**DETALHES DA QUESTÃO:**
Transcreva, sem alterações, o trecho do texto sobre o sisal baiano que começa nas palavras "Com a certificação, concedida" e termina após as palavras "ao meio ambiente.".

━━ TEXTO DE APOIO ━━

A produção baiana de sisal deve ganhar novos mercados nos próximos meses. Em Valente, a 238 quilômetros de Salvador, a Associação de Desenvolvimento Sustentável e Solidário da Região Sisaleira (Apaeb) foi certificada com a ISO, sigla em inglês que significa Organização Internacional para Padronização.
Com a certificação, concedida pelo Instituto Baiano de Metrologia e Qualidade (Ibametro), a diretoria da Apaeb espera que o sisal seja utilizado, inclusive, pelo setor automobilístico nacional e internacional.
O reconhecimento que amplia as possibilidades de novos negócios é fruto de uma ação do programa Progredir, da Secretaria Estadual de Ciência, Tecnologia e Inovação (Secti), que apoia o Arranjo Produtivo Local (APL) do Sisal. A certificação foi concedida porque se constatou que a Apaeb segue à risca orientações como utilização de equipamentos de proteção individual (EPIs) pelos trabalhadores associados, ausência de trabalho infantil e danos evitados ao meio ambiente.
A produção de 140 máquinas desfibradoras, que evitam a mutilação de quem as opera, viabilizada por meio de um convênio entre o governos estadual e federal, foi outro fator que contribuiu para que a ISO fosse concedida à entidade.
Segundo o diretor-executivo da associação, Ismael Ferreira, o sisal é a principal atividade econômica da região. “Há muito tempo discutimos a possibilidade de novos usos para a fibra. Entre essas discussões está a utilização pela indústria automobilística. Para isso precisávamos realizar todo um trabalho de certificação, inclusive a ISO 9001”.

━━━
━━ MATERIAL ━━

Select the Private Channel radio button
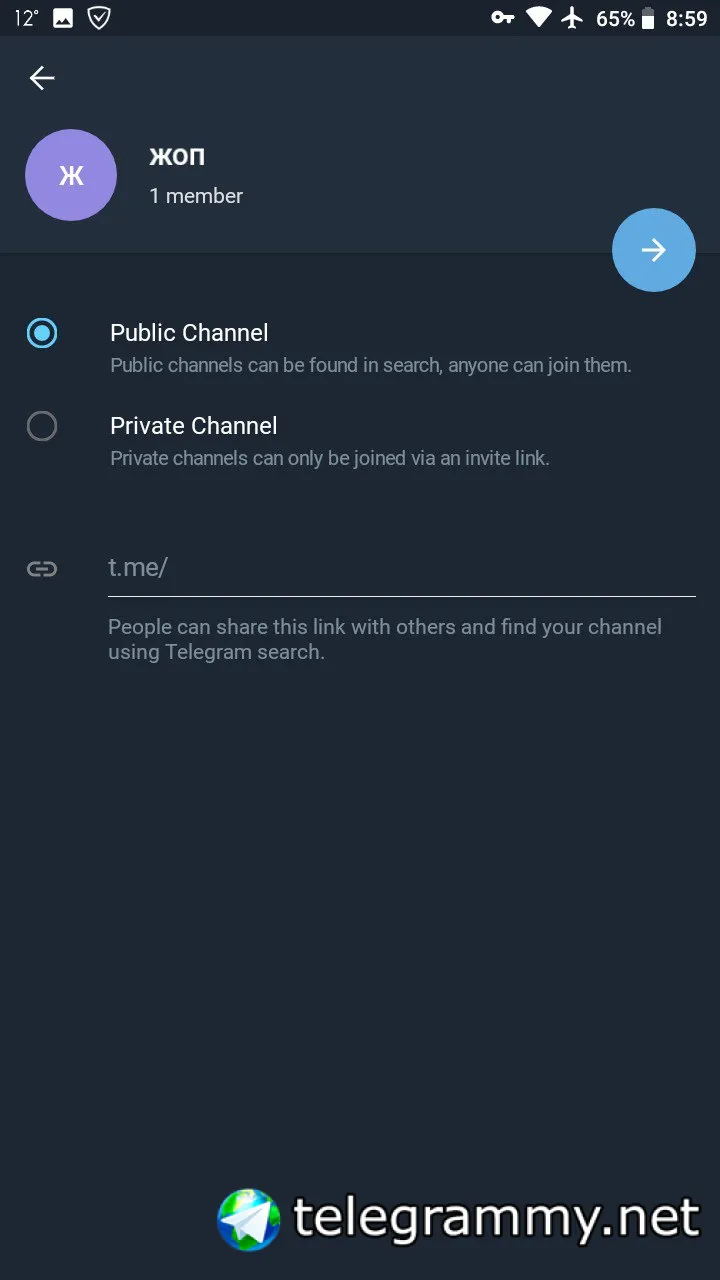The height and width of the screenshot is (1280, 720). 42,427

━━━

**RESOLUÇÃO DA QUESTÃO:**
Com a certificação, concedida pelo Instituto Baiano de Metrologia e Qualidade (Ibametro), a diretoria da Apaeb espera que o sisal seja utilizado, inclusive, pelo setor automobilístico nacional e internacional.
O reconhecimento que amplia as possibilidades de novos negócios é fruto de uma ação do programa Progredir, da Secretaria Estadual de Ciência, Tecnologia e Inovação (Secti), que apoia o Arranjo Produtivo Local (APL) do Sisal. A certificação foi concedida porque se constatou que a Apaeb segue à risca orientações como utilização de equipamentos de proteção individual (EPIs) pelos trabalhadores associados, ausência de trabalho infantil e danos evitados ao meio ambiente.